Lindner will Meldepflicht für nationale Steuergestaltung einführen
Meldepflicht für nationale Steuergestaltung
Zweiter Versuch der Ampel – Widerstand in der Union – Entlastung bei kalter Progression
wf Berlin
Finanzminister Christian Lindner (CDU) nimmt einen neuen Anlauf, um eine Meldepflicht für nationale Steuergestaltung einzuführen. Mit dem Jahressteuergesetz II zum Ausgleich der kalten Progression soll auch die Abgabenordnung geändert werden. Dies war schon im Wachstumschancengesetz vorgesehen, aber im Vermittlungsausschuss an Unionsländern gescheitert. Der Steuerexperte der CDU/CSU-Fraktion, Fritz Güntzler (CDU), forderte die Bundesregierung postwendend auf, diese Pläne endlich fallen zu lassen. „Wir als Union lehnen diesen Vorschlag ab“, sagte Güntzler der Börsen-Zeitung. „Deutschland braucht weniger Bürokratie, nicht noch mehr.“
Mit dem Jahressteuergesetz II will Lindner die Steuerzahler in zwei Schritten, 2025 und 2026, um 7,0 und 12,4 Mrd. Euro entlasten. 2027 und 2028 schreibt sich die Entlastung mit 13,5 und 13,9 Mrd. Euro fort. Sie folgt aus der Erhöhung von Grundfreibetrag und Kinderfreibetrag sowie Kindergeld samt einer Verschiebung der Tarifeckwerte. Auch die Freigrenze für den Solidaritätszuschlag steigt. Der Beginn des Reichensteuersatzes wird diesmal nicht verschoben. Insgesamt wird der Effekt der kalten Progression ausgeglichen. Inflationsbedingte Lohnerhöhungen landen sonst in der Tasche des Fiskus.
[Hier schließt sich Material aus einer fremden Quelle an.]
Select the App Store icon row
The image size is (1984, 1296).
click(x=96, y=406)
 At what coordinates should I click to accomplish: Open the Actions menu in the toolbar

Das Jahressteuergesetz II ist Teil des frisch vorgelegten Wachstumspakets der Ampel-Regierung. Die Spitzen der Koalition – Kanzler Olaf Scholz (SPD), Vizekanzler Robert Habeck (Grüne) und Finanzminister Christian Lindner (FDP) – hatten sich darauf zusammen mit den Eckwerten für den Bundeshaushalt 2025 verständigt. Der Referentenentwurf zum Jahressteuergesetz wird derzeit zwischen den Ressorts abgestimmt. Am 24. Juli soll er im Kabinett beschlossen werden. Länder und Verbände haben nur eine Woche Zeit für die Stellungnahme zum Entwurf mit 103 Seiten.
Wirtschaft „fassungslos“
„Fassungslosigkeit und Frust in der BDI-Steuerabteilung“, postete deren Leiterin, Monika Wünnemann, bei Linkedin. Der Verzicht auf die Anzeigepflicht im Wachstumschancengesetz sei der Wirtschaft „als Erfolg verkauft“ worden. Statt Bürokratie abzubauen, werde neue geschaffen. „Die Bundesregierung sollte den Mut haben, auf solche unnötigen Maßnahmen zu verzichten, auch wenn sie im Koalitionsvertrag stehen“, schreibt Wünnemann. Marie-Christine Ostermann, Präsidentin der Familienunternehmer, sprach von einem Misstrauensvotum gegenüber Unternehmern. Es sei unverständlich, dass Lindner ein „gescheitertes Bürokratiemonster“ wiederbelebe.
Güntzler fühlt sich an „Täglich grüßt das Murmeltier“ erinnert. Im Vermittlungsverfahren zum Wachstumschancengesetz sei die innerstaatliche Anzeigepflicht auf Drängen der Länder herausgenommen worden. Nun provoziere die Bundesregierung ein erneutes Vermittlungsverfahren. Güntzler verwies auf die Auswertung der grenzüberschreitenden Meldepflichten: nur Bürokratie und keine neuen Erkenntnisse für die Finanzverwaltung. Eine Erweiterung auf innerstaatliche Meldepflichten hält er für „schädlich für unsere Wirtschaft“.
Die neuen Pläne sind identisch mit den ursprünglichen. Das Bundesfinanzministerium verweist auf den Auftrag im Koalitionsvertrag. Die rund 5.000 jährlichen Mitteilungen verursachen hohe Kosten bei Wirtschaft und Finanzverwaltung. Das Jahressteuergesetz II ist im Bundesrat zustimmungspflichtig.